------ DATASET EXCERPTS ------

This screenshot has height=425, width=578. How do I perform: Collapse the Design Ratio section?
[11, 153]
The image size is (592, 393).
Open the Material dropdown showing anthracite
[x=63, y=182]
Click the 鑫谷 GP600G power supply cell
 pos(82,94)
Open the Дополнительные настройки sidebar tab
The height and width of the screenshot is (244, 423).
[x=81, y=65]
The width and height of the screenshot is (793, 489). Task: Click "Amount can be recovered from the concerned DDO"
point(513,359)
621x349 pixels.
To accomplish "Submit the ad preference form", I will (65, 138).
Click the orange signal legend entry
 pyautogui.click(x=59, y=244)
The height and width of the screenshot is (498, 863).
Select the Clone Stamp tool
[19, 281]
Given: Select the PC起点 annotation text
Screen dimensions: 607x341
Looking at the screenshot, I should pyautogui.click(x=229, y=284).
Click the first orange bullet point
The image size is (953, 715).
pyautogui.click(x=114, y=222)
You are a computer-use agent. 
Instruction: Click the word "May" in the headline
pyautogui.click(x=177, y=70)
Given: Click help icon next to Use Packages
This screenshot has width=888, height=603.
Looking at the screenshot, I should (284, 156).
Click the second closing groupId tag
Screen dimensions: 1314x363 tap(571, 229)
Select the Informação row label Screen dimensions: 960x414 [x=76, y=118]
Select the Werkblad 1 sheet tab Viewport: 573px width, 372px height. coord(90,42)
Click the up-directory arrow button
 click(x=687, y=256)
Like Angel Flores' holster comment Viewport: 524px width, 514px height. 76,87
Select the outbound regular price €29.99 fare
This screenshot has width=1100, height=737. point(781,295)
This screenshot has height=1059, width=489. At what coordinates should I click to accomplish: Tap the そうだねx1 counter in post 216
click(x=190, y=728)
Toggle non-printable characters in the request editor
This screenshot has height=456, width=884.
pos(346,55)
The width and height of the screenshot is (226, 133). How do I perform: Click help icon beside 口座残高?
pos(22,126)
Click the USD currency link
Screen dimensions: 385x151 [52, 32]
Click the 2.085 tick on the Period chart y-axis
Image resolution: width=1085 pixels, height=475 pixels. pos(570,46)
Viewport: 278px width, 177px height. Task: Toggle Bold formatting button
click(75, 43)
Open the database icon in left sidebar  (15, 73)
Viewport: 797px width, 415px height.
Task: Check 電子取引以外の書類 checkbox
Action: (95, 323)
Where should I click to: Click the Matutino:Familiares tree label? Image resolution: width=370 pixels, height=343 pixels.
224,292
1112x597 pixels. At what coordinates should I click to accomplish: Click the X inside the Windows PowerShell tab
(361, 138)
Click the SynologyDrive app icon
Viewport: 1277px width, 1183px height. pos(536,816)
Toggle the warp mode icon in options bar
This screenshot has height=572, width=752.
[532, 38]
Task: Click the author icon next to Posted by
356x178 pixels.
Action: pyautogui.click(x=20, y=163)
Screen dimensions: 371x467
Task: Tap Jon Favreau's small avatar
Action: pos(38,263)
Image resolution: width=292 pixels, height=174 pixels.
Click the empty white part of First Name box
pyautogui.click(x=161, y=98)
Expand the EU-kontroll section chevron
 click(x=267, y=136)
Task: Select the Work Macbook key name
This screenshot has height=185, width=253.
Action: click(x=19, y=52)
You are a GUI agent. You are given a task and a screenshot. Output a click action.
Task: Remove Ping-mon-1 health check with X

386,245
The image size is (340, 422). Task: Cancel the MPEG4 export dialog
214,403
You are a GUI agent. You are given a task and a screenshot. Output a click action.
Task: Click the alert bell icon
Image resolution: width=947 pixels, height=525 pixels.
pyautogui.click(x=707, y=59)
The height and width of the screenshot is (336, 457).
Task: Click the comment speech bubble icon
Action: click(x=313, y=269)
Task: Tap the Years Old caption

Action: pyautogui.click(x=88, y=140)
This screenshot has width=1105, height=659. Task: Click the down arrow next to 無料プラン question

------

* [WHAT THE TASK REQUIRES]:
Switch every "Viewport" to "Window" in the lines between the one holding "Select the Informação" and the one holding "This screenshot has width=1100, height=737.", inclusive. Give back only those lines, otherwise unchanged.

* [THE SOLUTION]:
Select the Informação row label Screen dimensions: 960x414 [x=76, y=118]
Select the Werkblad 1 sheet tab Window: 573px width, 372px height. coord(90,42)
Click the up-directory arrow button
 click(x=687, y=256)
Like Angel Flores' holster comment Window: 524px width, 514px height. 76,87
Select the outbound regular price €29.99 fare
This screenshot has width=1100, height=737. point(781,295)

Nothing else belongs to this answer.